Misconceptions About Retirement Strategies
“There are many ways to implement a successful retirement strategy. One of them is too carefully map out a sensible financial plan and then stick to it through thick and thin. Another is just to wing it, using your intuition and gut feelings, and hope for the best.”
There are way too many people who choose to go with their gut, when planning for retirement. Investopedia’s recent article entitled “Counterintuitive Retirement Strategies” discussed some big misconceptions people commonly believe when it comes to retirement planning.
The first myth is that you should constantly be moving in and out of stocks, timing the market and that a buy-and-hold strategy is really a losing one. However, many studies have repeatedly shown that it is often less risky to hold stocks for longer periods. You know, it is tough to find a 10-year period when the stock market had a negative return. Stocks and real estate are the two big asset classes that have outpaced inflation over time, and-even with a few bearish periods- they’ve slowly gone up in value and will likely continue to do the same. However, that doesn’t mean you can simply fund and forget. Periodically monitor your portfolio and its performance.
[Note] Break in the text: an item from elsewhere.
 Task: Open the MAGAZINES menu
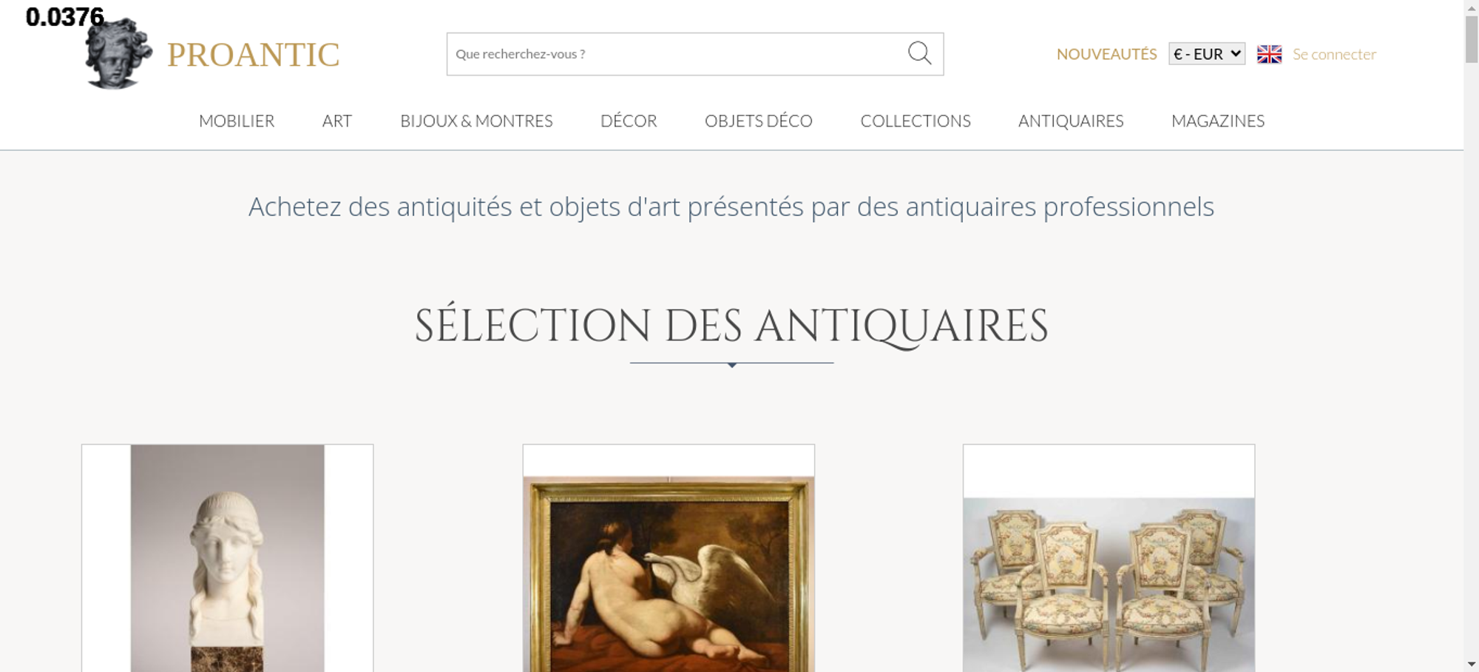click(x=1218, y=121)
Another misconception is that if I don’t sell a losing position, then I don’t have a loss. That is just hogwash. You’re losing money on a declining stock, despite the fact that don’t sell it. You won’t be able to claim a loss on your tax return, if you don’t actually divest. However, the difference between realized and recognized losses is only for taxes. Your actual loss is the same, no matter what is recognized on your tax return.
Myth Number Three is that you can just let your money managers handle it. While professional portfolio management is a good choice in making cases, you still need to be personally engaged in the management of your finances.
Another misconception is that your Social Security benefits will be enough to pay for your retirement years. This is not true. The average monthly Social Security payment for retirees was only $1,471 in June 2019. Benefits vary a lot, but your benefits were never designed to be more than 40% of your pre-retirement wages.
The next myth is that you should put all of my retirement money in totally secure income-oriented investments, especially after you retire. That is not necessarily true. Low-risk vehicles, of course, are more of a priority at this point in your life. However, most retirees should have at least some of their savings in growth and equities in some form, either through individual stocks or mutual funds.
The final misconception is that retirement is a long way away, and so you needn’t worry about it for a while. This is a very dangerous myth, because you’ll be poor and dependent on relatives if you don’t get this straightened out ASAP. It takes time for your investments to grow to what they’ll need to keep you through your retirement.